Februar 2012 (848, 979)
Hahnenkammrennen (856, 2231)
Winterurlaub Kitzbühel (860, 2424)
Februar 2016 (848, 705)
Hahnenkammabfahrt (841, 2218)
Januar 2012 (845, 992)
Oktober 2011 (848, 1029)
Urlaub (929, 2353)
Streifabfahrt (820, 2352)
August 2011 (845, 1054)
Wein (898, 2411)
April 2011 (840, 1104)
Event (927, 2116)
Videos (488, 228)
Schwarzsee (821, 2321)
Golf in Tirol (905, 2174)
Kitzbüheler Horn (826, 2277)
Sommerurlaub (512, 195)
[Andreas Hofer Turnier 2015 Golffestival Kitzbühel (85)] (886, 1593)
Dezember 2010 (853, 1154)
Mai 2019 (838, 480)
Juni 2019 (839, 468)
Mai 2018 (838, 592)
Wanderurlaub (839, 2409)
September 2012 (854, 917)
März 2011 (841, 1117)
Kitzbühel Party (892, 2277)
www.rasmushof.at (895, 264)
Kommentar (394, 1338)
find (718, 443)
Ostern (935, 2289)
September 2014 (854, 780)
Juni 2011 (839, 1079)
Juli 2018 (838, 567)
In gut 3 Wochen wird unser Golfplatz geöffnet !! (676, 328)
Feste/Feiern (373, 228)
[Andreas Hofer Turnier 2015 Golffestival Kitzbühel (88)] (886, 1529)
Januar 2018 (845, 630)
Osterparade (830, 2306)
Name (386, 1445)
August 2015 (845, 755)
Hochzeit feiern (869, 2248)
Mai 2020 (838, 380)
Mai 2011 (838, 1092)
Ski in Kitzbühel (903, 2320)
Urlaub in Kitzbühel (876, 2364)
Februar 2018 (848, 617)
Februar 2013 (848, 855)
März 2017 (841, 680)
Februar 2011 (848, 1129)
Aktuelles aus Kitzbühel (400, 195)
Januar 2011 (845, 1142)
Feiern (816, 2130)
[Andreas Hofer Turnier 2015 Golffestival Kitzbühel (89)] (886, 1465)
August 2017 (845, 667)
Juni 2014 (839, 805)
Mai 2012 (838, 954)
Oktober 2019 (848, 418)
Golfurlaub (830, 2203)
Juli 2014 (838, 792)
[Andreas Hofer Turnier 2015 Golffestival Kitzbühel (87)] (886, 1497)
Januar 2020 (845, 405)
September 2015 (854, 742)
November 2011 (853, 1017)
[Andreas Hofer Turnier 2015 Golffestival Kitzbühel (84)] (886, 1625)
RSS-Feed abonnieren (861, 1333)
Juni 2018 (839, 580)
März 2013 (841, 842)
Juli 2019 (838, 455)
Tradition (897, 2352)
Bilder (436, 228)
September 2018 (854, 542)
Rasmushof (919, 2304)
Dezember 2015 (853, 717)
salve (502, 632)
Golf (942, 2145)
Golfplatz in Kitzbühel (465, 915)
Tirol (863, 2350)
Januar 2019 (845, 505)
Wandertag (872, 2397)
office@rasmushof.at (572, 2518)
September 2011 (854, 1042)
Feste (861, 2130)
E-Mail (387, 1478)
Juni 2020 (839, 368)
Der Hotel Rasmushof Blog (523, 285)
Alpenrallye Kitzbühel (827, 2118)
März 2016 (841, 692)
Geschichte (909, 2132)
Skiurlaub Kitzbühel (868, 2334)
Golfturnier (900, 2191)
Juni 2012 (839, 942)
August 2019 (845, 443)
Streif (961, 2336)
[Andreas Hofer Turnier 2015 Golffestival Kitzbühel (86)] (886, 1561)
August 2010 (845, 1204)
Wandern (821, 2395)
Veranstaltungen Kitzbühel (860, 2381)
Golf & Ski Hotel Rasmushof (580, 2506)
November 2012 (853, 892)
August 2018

+ + + + +

Each record above should be given again exactly as it appears.

Februar 2012 (848, 979)
Hahnenkammrennen (856, 2231)
Winterurlaub Kitzbühel (860, 2424)
Februar 2016 (848, 705)
Hahnenkammabfahrt (841, 2218)
Januar 2012 (845, 992)
Oktober 2011 (848, 1029)
Urlaub (929, 2353)
Streifabfahrt (820, 2352)
August 2011 (845, 1054)
Wein (898, 2411)
April 2011 (840, 1104)
Event (927, 2116)
Videos (488, 228)
Schwarzsee (821, 2321)
Golf in Tirol (905, 2174)
Kitzbüheler Horn (826, 2277)
Sommerurlaub (512, 195)
[Andreas Hofer Turnier 2015 Golffestival Kitzbühel (85)] (886, 1593)
Dezember 2010 (853, 1154)
Mai 2019 (838, 480)
Juni 2019 (839, 468)
Mai 2018 (838, 592)
Wanderurlaub (839, 2409)
September 2012 (854, 917)
März 2011 (841, 1117)
Kitzbühel Party (892, 2277)
www.rasmushof.at (895, 264)
Kommentar (394, 1338)
find (718, 443)
Ostern (935, 2289)
September 2014 (854, 780)
Juni 2011 (839, 1079)
Juli 2018 (838, 567)
In gut 3 Wochen wird unser Golfplatz geöffnet !! (676, 328)
Feste/Feiern (373, 228)
[Andreas Hofer Turnier 2015 Golffestival Kitzbühel (88)] (886, 1529)
Januar 2018 (845, 630)
Osterparade (830, 2306)
Name (386, 1445)
August 2015 (845, 755)
Hochzeit feiern (869, 2248)
Mai 2020 (838, 380)
Mai 2011 (838, 1092)
Ski in Kitzbühel (903, 2320)
Urlaub in Kitzbühel (876, 2364)
Februar 2018 (848, 617)
Februar 2013 (848, 855)
März 2017 (841, 680)
Februar 2011 (848, 1129)
Aktuelles aus Kitzbühel (400, 195)
Januar 2011 (845, 1142)
Feiern (816, 2130)
[Andreas Hofer Turnier 2015 Golffestival Kitzbühel (89)] (886, 1465)
August 2017 (845, 667)
Juni 2014 (839, 805)
Mai 2012 (838, 954)
Oktober 2019 (848, 418)
Golfurlaub (830, 2203)
Juli 2014 (838, 792)
[Andreas Hofer Turnier 2015 Golffestival Kitzbühel (87)] (886, 1497)
Januar 2020 (845, 405)
September 2015 (854, 742)
November 2011 (853, 1017)
[Andreas Hofer Turnier 2015 Golffestival Kitzbühel (84)] (886, 1625)
RSS-Feed abonnieren (861, 1333)
Juni 2018 (839, 580)
März 2013 (841, 842)
Juli 2019 (838, 455)
Tradition (897, 2352)
Bilder (436, 228)
September 2018 (854, 542)
Rasmushof (919, 2304)
Dezember 2015 (853, 717)
salve (502, 632)
Golf (942, 2145)
Golfplatz in Kitzbühel (465, 915)
Tirol (863, 2350)
Januar 2019 (845, 505)
Wandertag (872, 2397)
office@rasmushof.at (572, 2518)
September 2011 (854, 1042)
Feste (861, 2130)
E-Mail (387, 1478)
Juni 2020 (839, 368)
Der Hotel Rasmushof Blog (523, 285)
Alpenrallye Kitzbühel (827, 2118)
März 2016 (841, 692)
Geschichte (909, 2132)
Skiurlaub Kitzbühel (868, 2334)
Golfturnier (900, 2191)
Juni 2012 (839, 942)
August 2019 (845, 443)
Streif (961, 2336)
[Andreas Hofer Turnier 2015 Golffestival Kitzbühel (86)] (886, 1561)
August 2010 (845, 1204)
Wandern (821, 2395)
Veranstaltungen Kitzbühel (860, 2381)
Golf & Ski Hotel Rasmushof (580, 2506)
November 2012 (853, 892)
August 2018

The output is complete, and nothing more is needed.